**EXERCISE DIRECTIONS**
Locate the line that contains "You are a computer-use agent. 474x413 pixels.". Print it and every subsequent line through the final line of the records, exactly and only those.

**DATA FOR REVIEW**
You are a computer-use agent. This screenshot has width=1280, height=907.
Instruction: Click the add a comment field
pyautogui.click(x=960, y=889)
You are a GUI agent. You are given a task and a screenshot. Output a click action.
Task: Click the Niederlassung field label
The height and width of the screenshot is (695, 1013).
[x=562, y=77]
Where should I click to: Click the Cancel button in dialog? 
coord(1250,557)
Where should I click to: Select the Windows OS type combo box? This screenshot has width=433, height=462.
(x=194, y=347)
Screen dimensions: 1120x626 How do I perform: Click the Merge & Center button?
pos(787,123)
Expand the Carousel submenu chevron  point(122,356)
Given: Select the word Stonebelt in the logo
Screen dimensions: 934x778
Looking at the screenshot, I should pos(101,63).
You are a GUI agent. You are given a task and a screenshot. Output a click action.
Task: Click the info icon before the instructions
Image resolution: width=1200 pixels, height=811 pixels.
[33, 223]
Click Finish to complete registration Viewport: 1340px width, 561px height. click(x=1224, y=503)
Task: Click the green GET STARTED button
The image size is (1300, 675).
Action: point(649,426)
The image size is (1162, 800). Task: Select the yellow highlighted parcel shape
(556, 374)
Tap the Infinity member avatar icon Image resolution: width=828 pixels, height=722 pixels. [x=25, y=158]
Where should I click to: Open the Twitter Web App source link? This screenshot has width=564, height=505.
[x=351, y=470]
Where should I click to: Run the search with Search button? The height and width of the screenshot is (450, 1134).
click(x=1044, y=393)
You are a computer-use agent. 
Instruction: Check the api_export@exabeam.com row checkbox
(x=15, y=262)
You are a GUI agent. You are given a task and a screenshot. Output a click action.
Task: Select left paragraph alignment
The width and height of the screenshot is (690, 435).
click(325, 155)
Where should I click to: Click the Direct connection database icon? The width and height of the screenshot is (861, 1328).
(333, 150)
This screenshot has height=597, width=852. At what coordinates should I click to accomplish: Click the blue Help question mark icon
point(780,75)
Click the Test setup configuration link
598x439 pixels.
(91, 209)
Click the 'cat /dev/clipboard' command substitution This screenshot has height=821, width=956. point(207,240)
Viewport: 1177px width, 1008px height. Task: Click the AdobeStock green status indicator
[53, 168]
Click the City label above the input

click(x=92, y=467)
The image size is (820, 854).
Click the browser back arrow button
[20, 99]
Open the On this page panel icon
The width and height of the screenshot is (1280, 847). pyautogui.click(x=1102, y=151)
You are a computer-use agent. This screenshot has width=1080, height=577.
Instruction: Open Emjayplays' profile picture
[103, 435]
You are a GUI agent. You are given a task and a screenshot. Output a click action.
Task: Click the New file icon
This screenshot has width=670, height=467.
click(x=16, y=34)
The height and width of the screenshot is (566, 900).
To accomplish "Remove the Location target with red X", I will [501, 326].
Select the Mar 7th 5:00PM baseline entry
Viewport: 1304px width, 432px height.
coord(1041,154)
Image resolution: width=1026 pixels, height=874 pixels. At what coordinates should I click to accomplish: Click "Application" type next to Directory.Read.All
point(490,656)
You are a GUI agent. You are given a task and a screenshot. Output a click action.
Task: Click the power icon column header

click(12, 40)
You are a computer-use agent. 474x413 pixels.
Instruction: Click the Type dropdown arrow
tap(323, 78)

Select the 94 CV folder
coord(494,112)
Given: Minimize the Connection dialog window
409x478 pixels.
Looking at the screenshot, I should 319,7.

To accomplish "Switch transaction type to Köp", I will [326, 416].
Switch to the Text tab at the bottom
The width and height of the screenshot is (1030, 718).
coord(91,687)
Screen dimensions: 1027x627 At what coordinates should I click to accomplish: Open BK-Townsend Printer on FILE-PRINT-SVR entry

**EXERCISE RESULT**
You are a computer-use agent. 474x413 pixels.
Instruction: Click the Type dropdown arrow
tap(323, 78)

Select the 94 CV folder
coord(494,112)
Given: Minimize the Connection dialog window
409x478 pixels.
Looking at the screenshot, I should 319,7.

To accomplish "Switch transaction type to Köp", I will [326, 416].
Switch to the Text tab at the bottom
The width and height of the screenshot is (1030, 718).
coord(91,687)
Screen dimensions: 1027x627 At what coordinates should I click to accomplish: Open BK-Townsend Printer on FILE-PRINT-SVR entry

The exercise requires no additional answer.